• Page excerpt:

↓↓↓

Oct. 6, 2011
By Jon Cooper
Sting Daily
Georgia Tech Volleyball will come face to face with its past tonight when the Yellow Jackets (8-7, 1-4) take on ACC rival Maryland (9-8, 3-2) at 7:00 p.m.
As the current Jackets looking to make new history, they’ll do so in front of an O’Keefe Gymnasium crowd that includes several of their predecessors, who used O’Keefe as the setting for their historic triumphs.
It’s Alumni Night and the 15-or-so alumni expected to be in attendance will be recognized in a ceremony between the second and third sets of the match. It should be a happy homecoming.
“It is pretty neat to come back and it’s something that we have been doing for quite a while now,” said Danielle Olein Crowder (Class of ’97). “It’s fun to see everybody. It’s something that we look forward to every year, getting our families together. The kids all know each other now. So it’s neat for everybody to be able to see each other at least once a year.”
Returning to Atlanta is nice for the Crowders on a couple of levels. First, they are a Georgia Tech family, with wonderful memories attached to the campus, as it’s where Danielle and her husband, Chuck, who was a pitcher for Georgia Tech’s baseball team and an inductee into the school’s Sport Hall of Fame in 2010, met. Then there is the fact that Danielle, Chuck and their three sons (ages 5, 3 and 1) recently moved to Biloxi, Miss., where both work.
Olein Crowder played all four year she attended Georgia Tech, earning ACC Honor Roll as a junior, then, Second Team All-ACC and AVCA All-District III honors as a senior, when she led the team in hitting percentage, blocks and solo blocks. She was named Most Improved Player that season and still ranks ninth in school history in hitting percentage (.296).
She was an integral part of teams that won back-to-back ACC regular-season championships in 1994 and ’95 (going a combined 23-5 in conference play), and took home the 1995 ACC Tournament Championship, the first of two such championships in school history (the other was 2002; the ACC Tournament was dropped in 2004). That sophomore year remains the highlight of her competitive days at Tech.
“It was the first time that any women’s sport had ever won an ACC Tournament and we did it at Clemson, which was really neat,” she said. “It was just a fun atmosphere, great, lifetime friends that I have and to be able to share it with them was pretty cool.”

↑↑↑

• Supplied data:
↓↓↓

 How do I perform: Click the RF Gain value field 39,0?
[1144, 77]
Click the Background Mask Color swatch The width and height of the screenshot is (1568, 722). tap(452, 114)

↑↑↑

• Instruction: Continue the article about Georgia Tech Volleyball's Alumni Night, picking up right after its final sentence.

• Response below:
The ’95 team went 29-7 and, after going 12-2 through the ACC portion of its schedule, completely dominated in the Tournament, beating Virginia, North Carolina and Maryland in succession without dropping a game.
“Our team dynamics, that’s what really brought us together,” said Olein Crowder. “We were so close and like a family and just worked so well together. We were just in sync and unstoppable.
“[Head Coach] Shelton Collier did a great job of not only recruiting great talent but recruiting girls that all got along and liked each other. The team dynamic was what really helped pull everything together,” she added. “We loved being with each other every day, it was something we enjoyed and something that we all believed in. We knew we could do it and it was building our way to get to where we needed to be.”
Olein Crowder, who tries to stay close to the current team via RamblinWreck.com, remains close with her teammates and is looking forward to reliving the old days with them.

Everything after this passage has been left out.